— Start Source excerpt —
# 2012 Flux SF45 pics



## Qball (Jun 22, 2010)

11-12 Flux catalog

:+: ???? :+: ???? - Flux


----------



## B.Gilly (Jul 23, 2008)

Nice find. Guess I should share the video I found on them from boardinsiders.


----------



## 51Fifty (Feb 3, 2011)

Thanks for the catalog and video..can't wait to get a pair...will complete my new setup for 2011-2012:thumbsup:


----------



## Miguel Sanchez (Dec 25, 2010)

51Fifty said:


> ..can't wait to get a pair...


Werd, I can't wait to pick up a pair for my BSOD. I have Force's on it right now and need something stiffer, much stiffer & with moar comfy straps. I would do deplorable things for a pair of '11 DMCC's since Flux went all Liberace on them for next year.

YouTube - flux11-12 sf45.mp4


----------



## 51Fifty (Feb 3, 2011)

I don't understand all the crazy color schemes these days, gets kind of annoying. I'm one to put functionality above fashion when I make decisions but sometimes it can't be ignored. But I do have to say....I think the black checkers will look cool against the carbonium topsheet on my NS Heritage.


----------



## fattrav (Feb 21, 2009)

51Fifty said:


> I don't understand all the crazy color schemes these days, gets kind of annoying. I'm one to put functionality above fashion when I make decisions but sometimes it can't be ignored. But I do have to say....I think the black checkers will look cool against the carbonium topsheet on my NS Heritage.
— End Source excerpt —
— Start Available data —
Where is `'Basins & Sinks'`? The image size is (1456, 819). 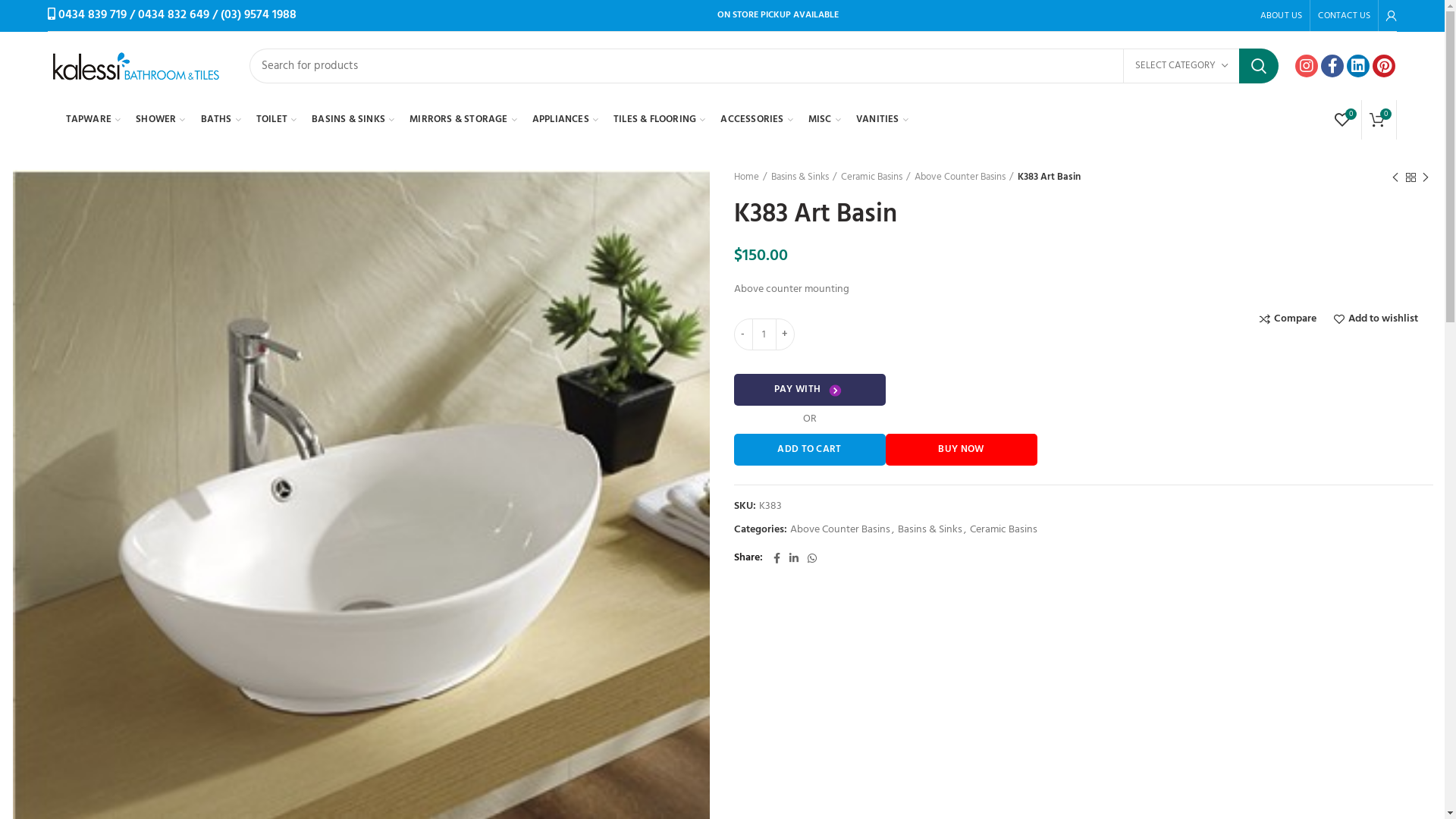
— End Available data —
▸ Problems to solve
[1] Copy word for word the passage of the Flux SF45 thread that begins with the words containing "## Miguel Sanchez" and ends with "for next year.".
[2] Answer these about the Flux SF45 thread:
(a) Where did B.Gilly find the video on the bindings?
(b) What bindings does Miguel Sanchez currently have on his BSOD?
(c) What board does 51Fifty think the black checkers will look cool against?
The data isn't needed for any of this.

▸ Worked solutions
[1]
## Miguel Sanchez (Dec 25, 2010)

51Fifty said:


> ..can't wait to get a pair...


Werd, I can't wait to pick up a pair for my BSOD. I have Force's on it right now and need something stiffer, much stiffer & with moar comfy straps. I would do deplorable things for a pair of '11 DMCC's since Flux went all Liberace on them for next year.

[2]
(a) On boardinsiders.
(b) Forces.
(c) 51Fifty's NS Heritage, with its carbonium topsheet.